=== Section Start ===

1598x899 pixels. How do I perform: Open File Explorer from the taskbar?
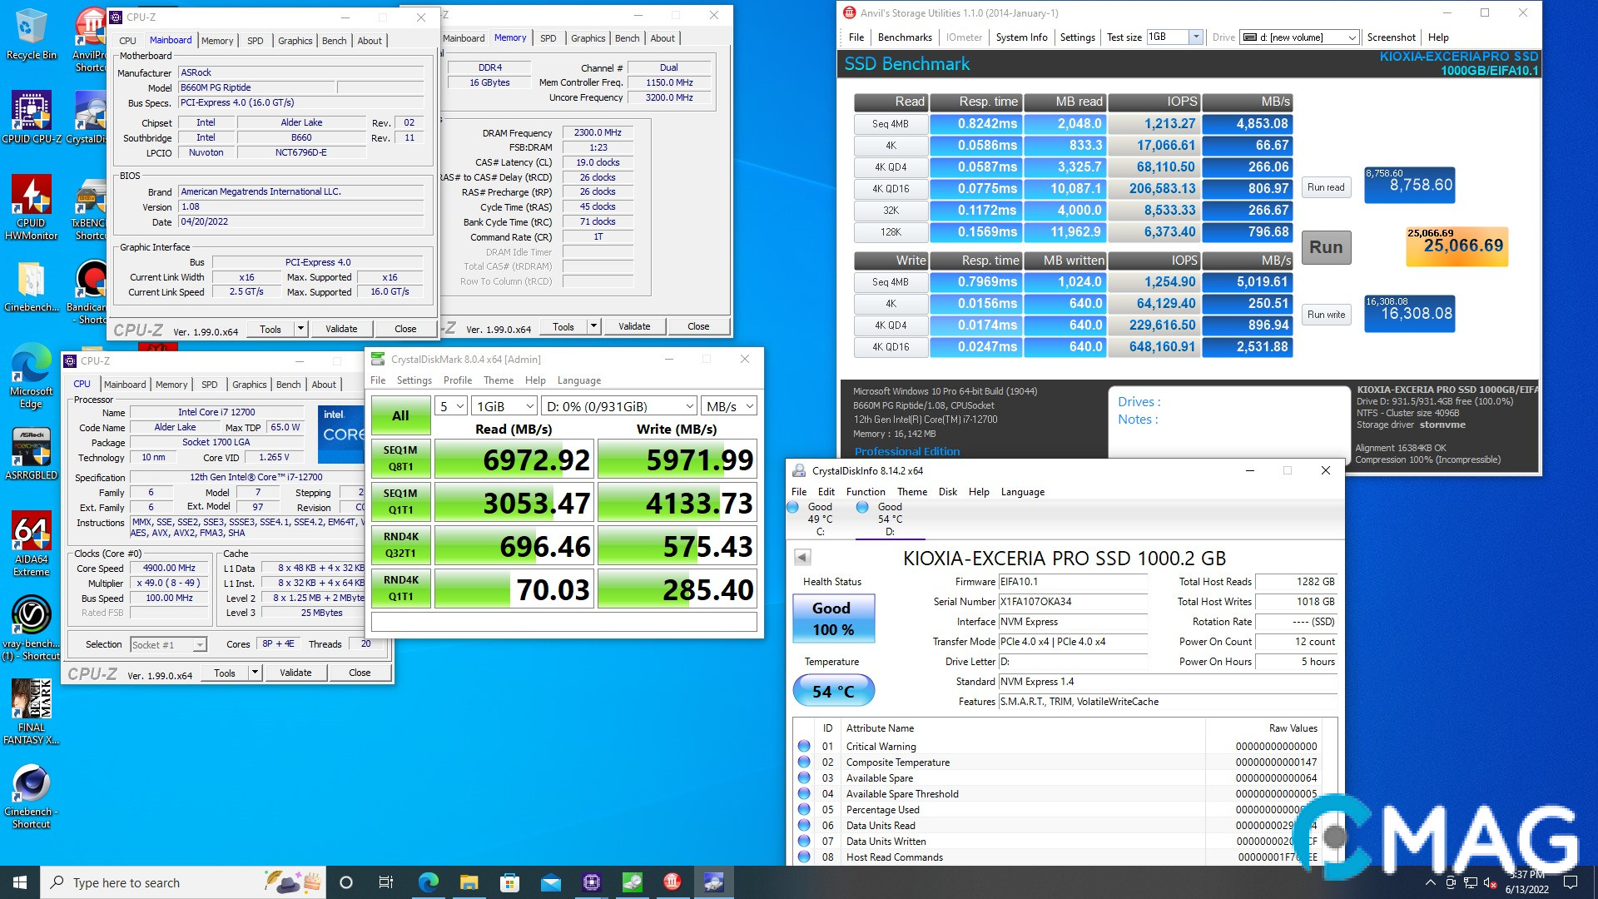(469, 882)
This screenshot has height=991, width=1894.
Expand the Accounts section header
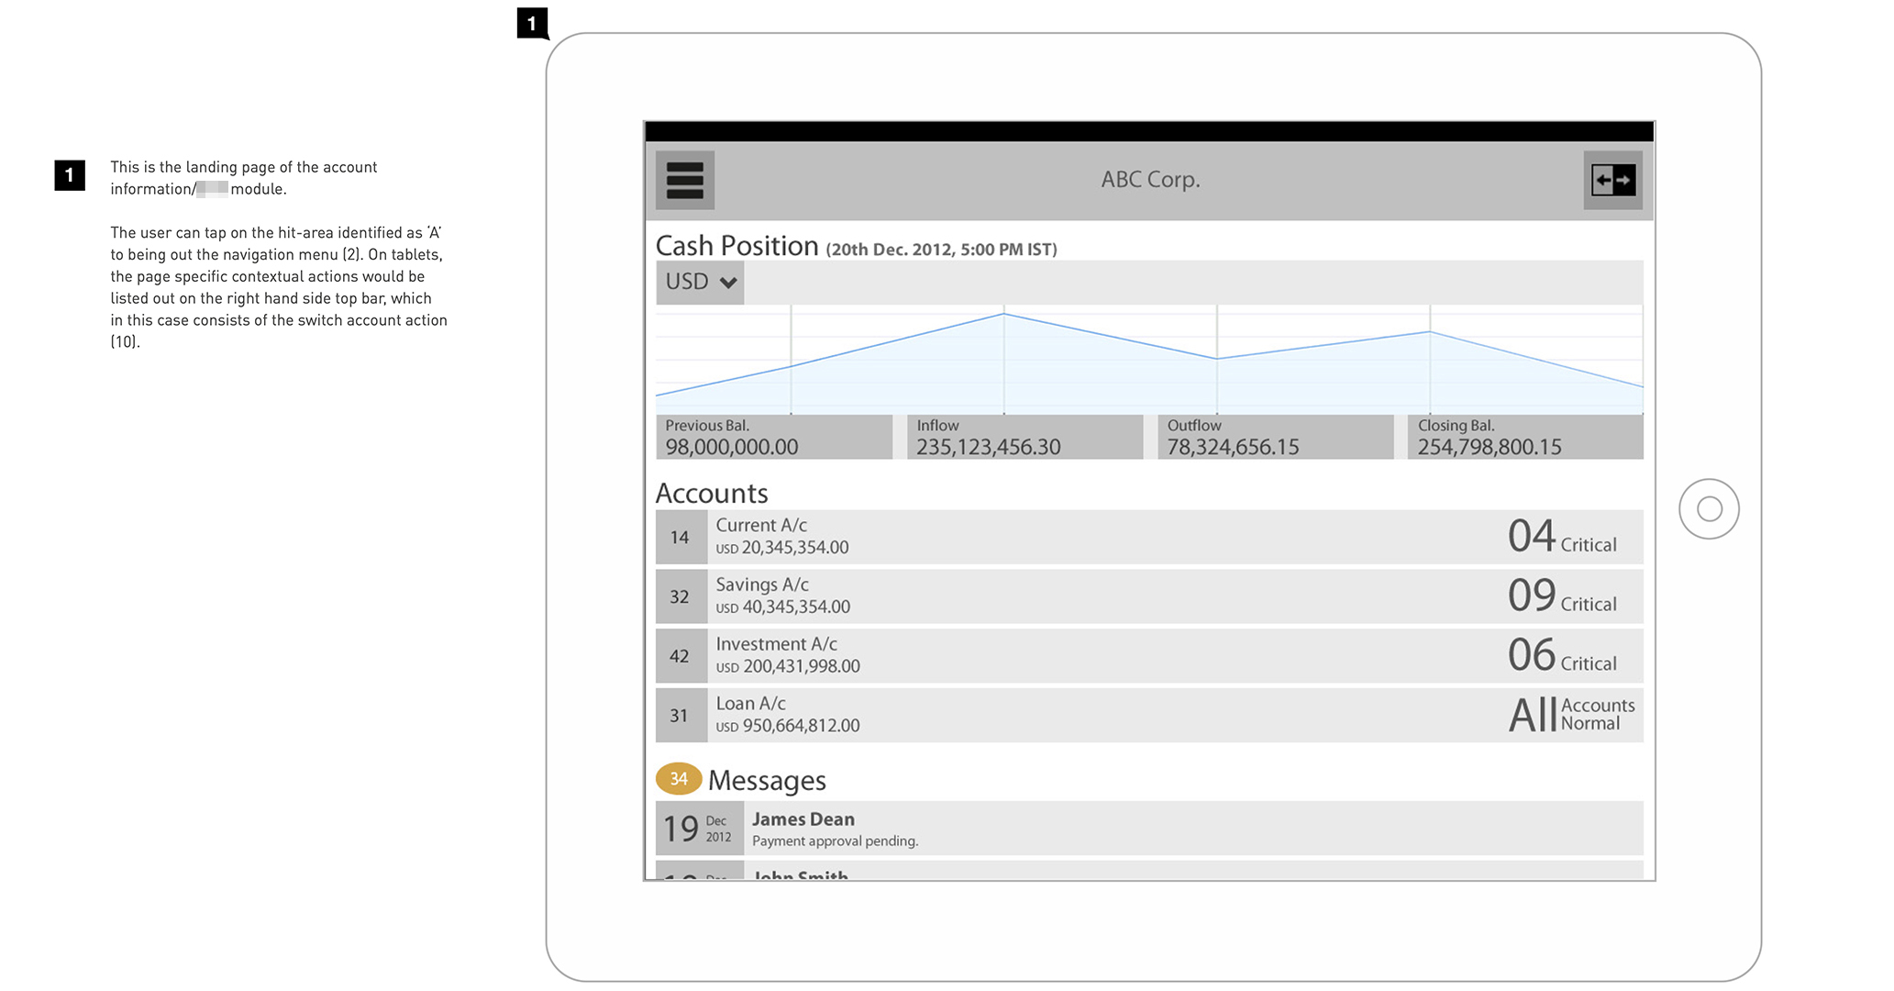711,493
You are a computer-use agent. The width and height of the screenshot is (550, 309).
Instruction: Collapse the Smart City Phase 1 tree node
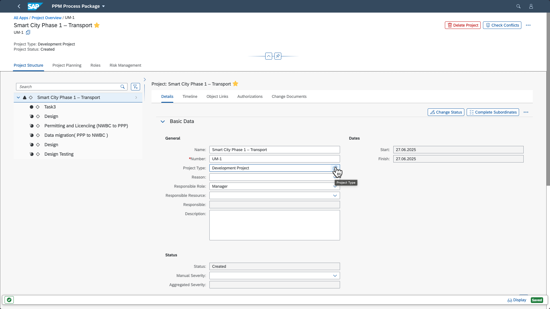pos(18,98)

=== Section End ===

• Problem statement: Output the material above exactly as written and drop any images it holds.

• Answer for this exercise:
1598x899 pixels. How do I perform: Open File Explorer from the taskbar?
(469, 882)
This screenshot has height=991, width=1894.
Expand the Accounts section header
711,493
You are a computer-use agent. The width and height of the screenshot is (550, 309).
Instruction: Collapse the Smart City Phase 1 tree node
pos(18,98)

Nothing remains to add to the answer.